The Associative and Commutative Properties

Ordering and Grouping Elements of Equations

associative property formula
The associative property concerns itself with the regrouping of elements and an operation. C.K.Taylor

There are several mathematical properties that are used in statistics and probability; two of these, the commutative and associative properties, are generally associated with the basic arithmetic of integers, rationals, and real numbers, though they also show up in more advanced mathematics.

These properties—the commutative and the associative—are very similar and can be easily mixed up.

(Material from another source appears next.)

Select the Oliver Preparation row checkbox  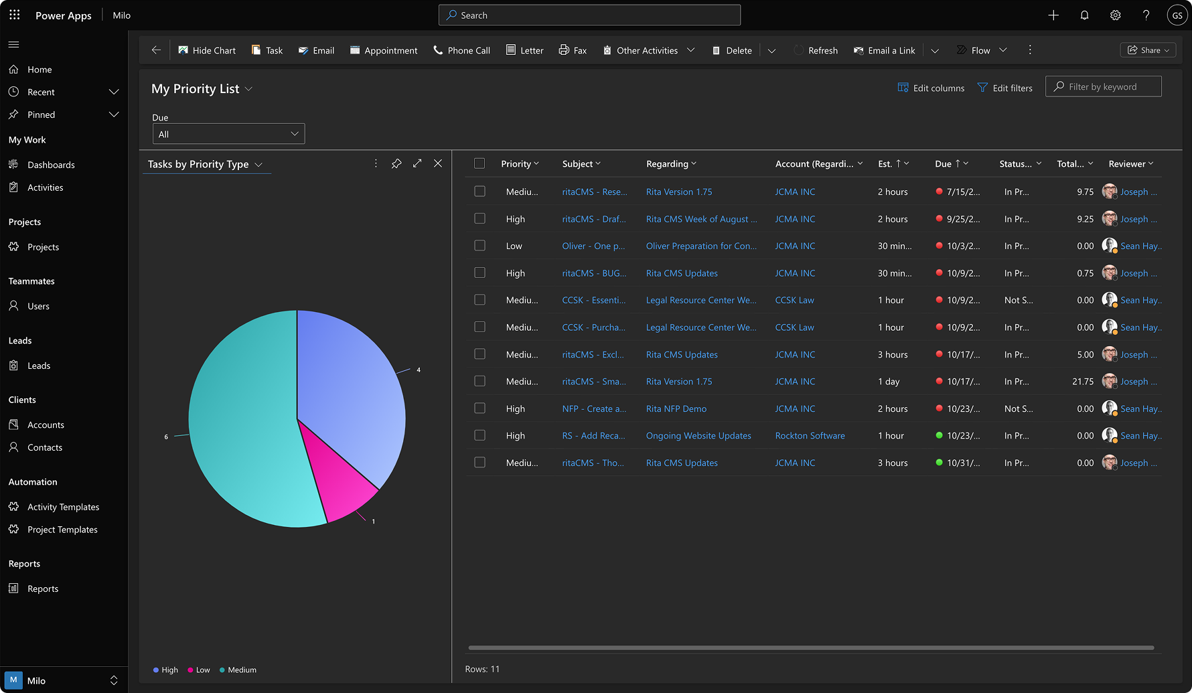(479, 246)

For that reason, it is important to understand the difference between the two.

The commutative property concerns the order of certain mathematical operations. For a binary operation—one that involves only two elements—this can be shown by the equation a + b = b + a. The operation is commutative because the order of the elements does not affect the result of the operation. The associative property, on the other hand, concerns the grouping of elements in an operation. This can be shown by the equation (a + b) + c = a + (b + c). The grouping of the elements, as indicated by the parentheses, does not affect the result of the equation. Note that when the commutative property is used, elements in an equation are rearranged. When the associative property is used, elements are merely regrouped.

Commutative Property

Simply put, the commutative property states that the factors in an equation can be rearranged freely without affecting the outcome of the equation. The commutative property, therefore, concerns itself with the ordering of operations, including the addition and multiplication of real numbers, integers, and rational numbers.

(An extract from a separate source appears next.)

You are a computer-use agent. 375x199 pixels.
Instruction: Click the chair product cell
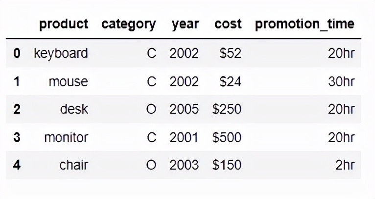[74, 165]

For example, the numbers 2, 3, and 5 can be added together in any order without affecting the final result:

2 + 3 + 5 = 10
3 + 2 + 5 = 10
5 + 3 + 2 = 10

The numbers can likewise be multiplied in any order without affecting the final result:

2 x 3 x 5 = 30
3 x 2 x 5 = 30
5 x 3 x 2 = 30

Subtraction and division, however, are not operations that can be commutative because the order of operations is important. The three numbers above cannot, for example, be subtracted in any order without affecting the final value:

2 - 3 - 5 = -6
3 - 5 - 2 = -4
5 - 3 - 2 = 0

As a result, the commutative property can be expressed through the equations a + b = b + a and a x b = b x a. No matter the order of the values in these equations, the results will always be the same.

Associative Property

The associative property states that the grouping of factors in an operation can be changed without affecting the outcome of the equation. This can be expressed through the equation a + (b + c) = (a + b) + c. No matter which pair of values in the equation is added first, the result will be the same.

For example, take the equation 2 + 3 + 5. No matter how the values are grouped, the result of the equation will be 10:

(2 + 3) + 5 = (5) + 5 = 10
2 + (3 + 5) = 2 + (8) = 10

As with the commutative property, examples of operations that are associative include the addition and multiplication of real numbers, integers, and rational numbers. However, unlike the commutative property, the associative property can also apply to matrix multiplication and function composition.

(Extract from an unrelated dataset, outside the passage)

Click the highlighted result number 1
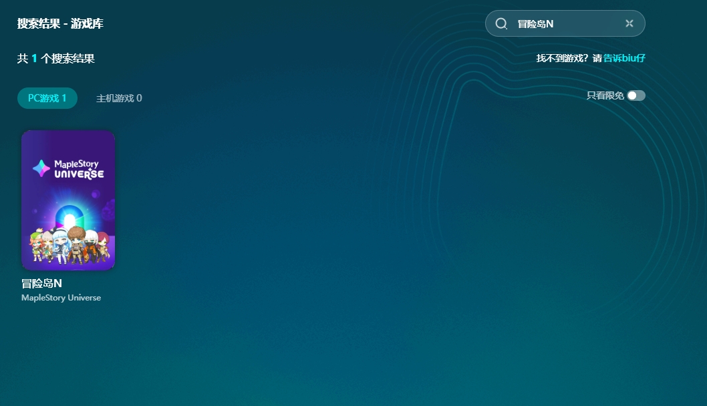(34, 59)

Like commutative property equations, associative property equations cannot contain the subtraction of real numbers. Take, for example, the arithmetic problem (6 – 3) – 2 = 3 – 2 = 1; if we change the grouping of the parentheses, we have 6 – (3 – 2) = 6 – 1 = 5, which changes the final result of the equation.

What Is the Difference?

We can tell the difference between the associative and the commutative property by asking the question, “Are we changing the order of the elements, or are we changing the grouping of the elements?” If the elements are being reordered, then the commutative property applies. If the elements are only being regrouped, then the associative property applies.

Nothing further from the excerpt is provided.